I disturbi psichici indotti dall’ abuso di cannabis sono:
– Intossicazione;
– Delirium da Intossicazione;
– Disturbo Psicotico (con manie o con allucinazioni);
– Disturbo d’Ansia;
– Disturbi non altrimenti specificati: come il Disturbo Delirante che è una sindrome (di solito con deliri di persecuzione) che si sviluppa subito dopo l’uso di cannabis. Essa può essere associata a marcata ansia, depersonalizzazione e labilità emotiva e può essere erroneamente diagnosticata come schizofrenia. Successivamente all’episodio può subentrare amnesia.
L’uso occasionale invece può generare sintomatologie che potrebbero essere diagnosticate erroneamente come crisi di panico, disturbo depressivo maggiore, disturbo delirante, disturbo bipolare, o schizofrenia paranoide.

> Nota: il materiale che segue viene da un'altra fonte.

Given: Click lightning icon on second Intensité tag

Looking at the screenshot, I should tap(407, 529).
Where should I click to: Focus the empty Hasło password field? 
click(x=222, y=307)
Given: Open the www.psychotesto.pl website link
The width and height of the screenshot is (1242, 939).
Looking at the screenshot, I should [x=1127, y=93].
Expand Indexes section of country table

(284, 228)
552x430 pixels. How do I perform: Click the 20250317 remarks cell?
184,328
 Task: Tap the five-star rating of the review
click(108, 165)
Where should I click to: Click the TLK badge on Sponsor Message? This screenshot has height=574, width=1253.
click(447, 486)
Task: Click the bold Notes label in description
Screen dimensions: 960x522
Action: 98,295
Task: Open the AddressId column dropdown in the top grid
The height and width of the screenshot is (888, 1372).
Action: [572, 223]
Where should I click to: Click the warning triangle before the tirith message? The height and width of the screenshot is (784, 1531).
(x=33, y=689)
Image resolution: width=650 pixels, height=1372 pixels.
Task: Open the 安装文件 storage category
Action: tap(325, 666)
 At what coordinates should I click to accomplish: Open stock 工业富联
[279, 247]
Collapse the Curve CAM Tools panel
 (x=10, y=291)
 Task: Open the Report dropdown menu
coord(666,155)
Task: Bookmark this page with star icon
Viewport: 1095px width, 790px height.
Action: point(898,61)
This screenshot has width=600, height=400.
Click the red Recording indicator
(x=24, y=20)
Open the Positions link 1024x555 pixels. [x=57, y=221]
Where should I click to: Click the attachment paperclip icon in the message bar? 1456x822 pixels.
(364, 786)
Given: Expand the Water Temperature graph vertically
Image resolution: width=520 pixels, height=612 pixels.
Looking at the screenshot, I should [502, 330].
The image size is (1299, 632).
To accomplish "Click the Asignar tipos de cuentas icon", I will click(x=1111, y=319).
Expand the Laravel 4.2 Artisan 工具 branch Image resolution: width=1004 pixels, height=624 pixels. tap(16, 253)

Cannabis ad uso terapeutico
La cannabis e l’epilessia
L’idea – spiega il dr. Di Maio – nasce dal fatto che i cannabinoidi possono modulare e bilanciare i meccanismi di eccitabilità neuronale ed agire specificamente sulla funzione dei mitocondri (entrambi fenomeni biologici strettamente correlati al danno neuronale da stress ossidativo ed alla malattia epilettica). Questo studio ipotizza che il potenziale anti epilettogenico dei cannabinoidi si espleti attraverso il recupero delle disfunzioni neuronali che portano verso il danno ossidativo.
Alcuni esperimenti preliminari condotti dal dr. Di Maio hanno messo in luce che l’effetto anticonvulsivante delle molecole cannabinoidi è strettamente dipendente dal suo effetto a “campana”, ovvero che esiste uno stretto range di dosaggio efficace, al di sotto o al di sopra del quale questi agonisti del sistema cerebrale sono inefficaci o, peggio, pro-convulsivanti.
La cannabis e il dolore cronico
Israele è il paese leader nella ricerca sulla cannabis ad uso terapeutico. Il principio attivo della marijuana, il THC, è stato scoperto da Raphael Mechoulam e Yechiel Gaoni. Il Prof. Mechoulam ha anche merito di aver definito il sistema endocannabinoide, che imita gli effetti della cannabis e svolge un ruolo sull’appetito, la sensazione di dolore, l’umore e la memoria. Nonostante le controverse opinioni in merito, la cannabis ha conquistato un posto di rilievo come rimedio nel dare sollievo a chi soffre di malattie come il cancro, il disturbo post traumatico da stress (PTSD), e la SLA. La sostanza è nota, là dove altri farmaci invece falliscono, per lenire dolore, aumentare l’appetito e ridurre l’insonnia.
Zach Klein insieme a dei ricercatori della TAU’s Porter School of Environmental Studies sta conducendo una ricerca sui benefici di cannabis medica. I risultati sono stati sorprendenti: non solo i partecipanti hanno mostrato evidenti cambiamenti fisici, tra cui l’aumento di peso e la riduzione di dolore e tremori, ma anche il personale che lavora ad Hadarim ha riferito un miglioramento immediato negli stati d’animo dei pazienti, nella capacità di comunicazione e nella facilità nel completare le attività della vita quotidiana; inoltre quasi tutti i pazienti hanno riferito un aumento di ore di sonno e una diminuzione degli incubi e dei flashback correlati al PTSD.
Cannabis ad uso terapeutico in Italia
Il governo italiano ha da poco disposto che la produzione ad uso terapeutico avvenga sotto lo sguardo vigile dell’Esercito Italiano. Il nostro Paese, infatti, si prepara ad entrare a tutti gli effetti nella lista dei Paesi produttori di cannabis per uso medico, come il Canada, il Regno Unito, l’Olanda, la Danimarca ed Israele, ovvero gli Stati censiti dall’International Narcotics Control Board.
Nel dettaglio, essa potrà essere prescritta ed assunta per diverse patologie e problematiche ad esse associate, e cioè:
– come analgesico nella sclerosi multipla, per le lesioni del midollo spinale, per il dolore cronico;
– per contrastare gli effetti causati da chemioterapia, radioterapia e terapie per HIV, come ad esempio nausea e vomito;
– come stimolante dell’appetito nella cachessia, anoressia e pazienti oncologici o affetti da AIDS;
– per diminuire la pressione nel glaucoma;
– per ridurre i movimenti involontari del corpo e facciali nella sindrome di Tourette.